MD: She was a really nice girl. She’s a little older than me, a really pretty girl–a lot of us were kids. She was a Sacramento girl living there working a real day job. We’d talk a lot and she was super nice, I spent most of the movie in scenes with her. For a low-budget movie it was her first thing, so I was telling her to do what you’re comfortable with. There’s a sex scene with her new boyfriend—in any movie, most T & A horror, there’s clothes or sheets around, here the camera is just hovering above the boyfriend with her underneath him. Well, that was really graphic or typical ‘80s horror movie, but in the hot tub scene we had bathing suit bottoms on. It didn’t look very romantic, more like soft core porn. It was incongruous with the rest of the movie, oddly graphic. The script just called for a love-making scene—how you stage it and shoot it, you can make it more congruous with the tone of the film.
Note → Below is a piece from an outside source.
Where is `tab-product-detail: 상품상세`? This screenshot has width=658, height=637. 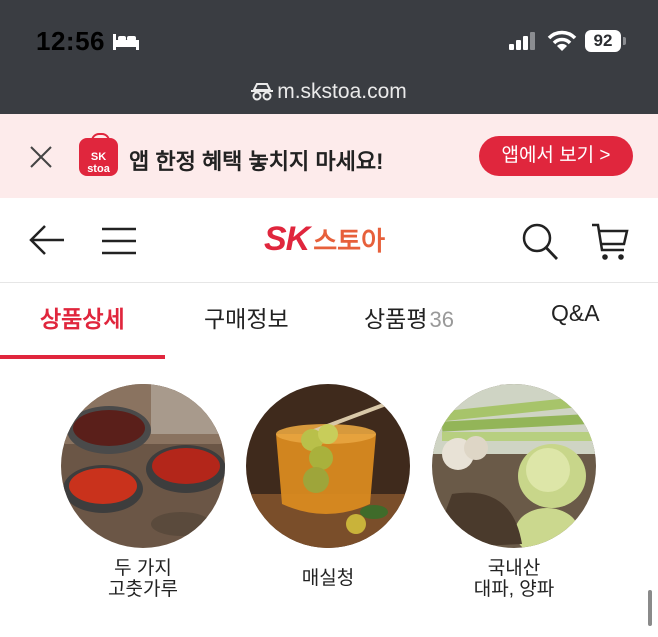
tab-product-detail: 상품상세 is located at coordinates (82, 317).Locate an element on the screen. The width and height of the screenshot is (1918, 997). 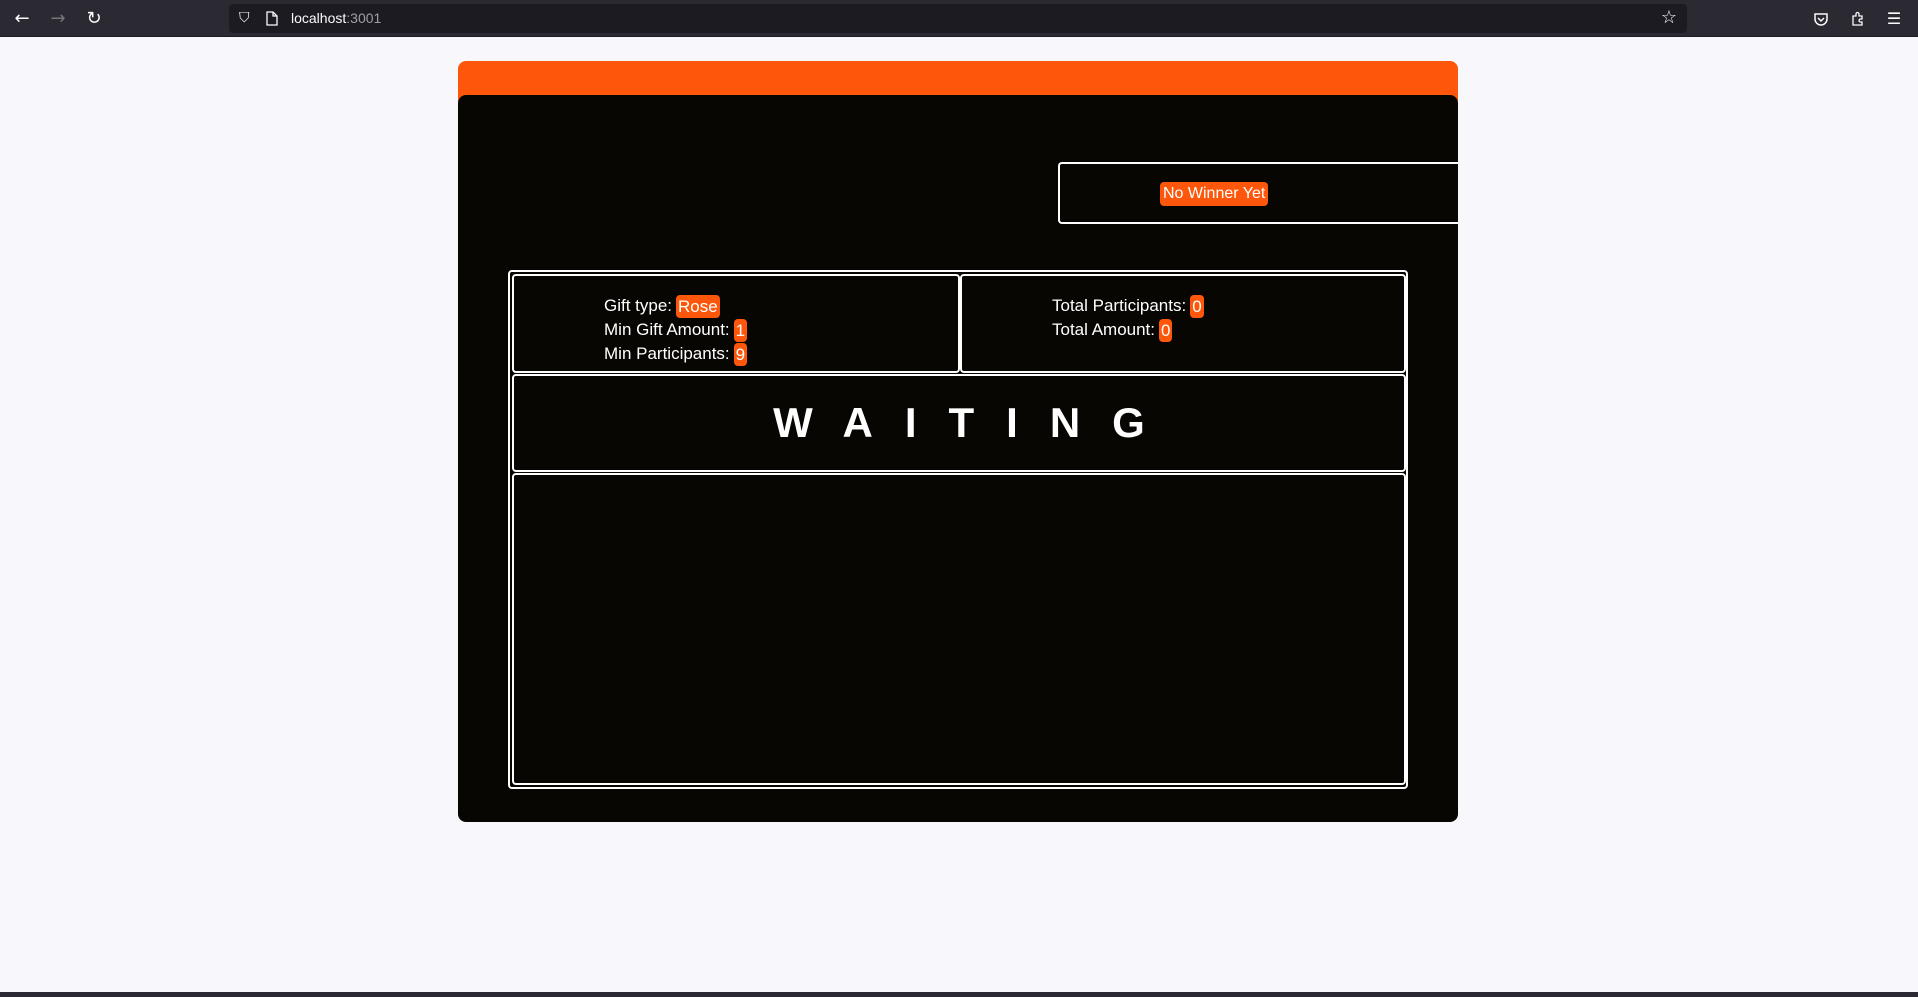
min-gift-badge: 1 is located at coordinates (740, 330).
DG: What was it like acting in a low-budget horror comedy, as opposed to other projects you have done?


MD: It was a learning experience, my first lead role. There were high expectations, I knew exactly what we were making. If you look at the original George Romero series, they were made cheap in the ‘70s and ‘80s with no money, no CGI, and no stars. NIGHT OF THE LIVING DEAD, in black and white, is such a classic. DAY OF THE DEAD and DAWN OF THE DEAD both looked cheap. I was prepared for it to look like that, but it didn’t technically look like that. I’ve done four or five films that never saw the light of day. Some advice I would give is, make sure whoever you’re working with has enough of a post-production budget to put out a film. No one at my journeyman actor level is doing it to make a great film, you’re doing it cause you love it. When you have a finished product it means something. There’s nothing more depressing than when no one sees it. If we were to do a remake with better lighting and budget it could be on TNT. The script was better than some films I’ve made. It’s this nice idea that a woman has nightmares and brings her boyfriend back to life. One thing I’ve noticed is, you get treated really well the bigger the budget on a film. You’d think the opposite was true. You have to have an idea of where your producers are at.
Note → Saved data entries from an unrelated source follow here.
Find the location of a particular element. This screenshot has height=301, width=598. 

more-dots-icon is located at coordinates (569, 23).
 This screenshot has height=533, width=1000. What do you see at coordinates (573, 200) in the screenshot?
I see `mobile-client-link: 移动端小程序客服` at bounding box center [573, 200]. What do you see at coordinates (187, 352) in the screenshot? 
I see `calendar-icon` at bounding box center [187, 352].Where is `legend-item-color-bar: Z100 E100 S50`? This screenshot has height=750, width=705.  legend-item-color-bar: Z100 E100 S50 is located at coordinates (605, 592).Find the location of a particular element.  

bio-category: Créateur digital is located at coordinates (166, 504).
DG: What was the difference on the film between shooting the dream sequences and the ones set in real life?


MD: I approached it as I’m just as real as I’m dead with you as I am when I’m alive. There’s no real approach–Ricky is justified in everything he does, and he doesn’t believe he’s doing anything wrong at all. He’s just a romantic at heart.


DG: What was it like working with the director of the film?


MD: The director took his name off the film. I had worked with the director and the production company before. The director was someone I knew in college, and he asked me because he thought I would be good in the role. It was his first film and he was the director, and there was a lot of tension going on between him and the producer. In the hot tub scene, there’s no dialogue, we’re just filming it and he’s giving directions, lick her neck, lick her nipple. Whoa, whoa, you gotta tell actors that. This is really graphic stuff. That has to be in the contract and the script. I’m just a 20-year-old kid, I said I’m not doing that. He got really mad at me, so there was tension. After the film, he said he didn’t want to work with me again. I didn’t do what he wanted and he was embarrassed. He didn’t like what the production company did and wanted a final cut and wanted his name taken off the picture. He and I have made up since then. We filmed it in the ‘90s. He’s actually a great, nice guy. It was a low-budget, cheap film—it is what it is. It had people who had never acted a day in their life. I can’t help comparing it to what I thought it would be though. I’m excited about the re-release.


DREAM STALKER is now available through Severin Films.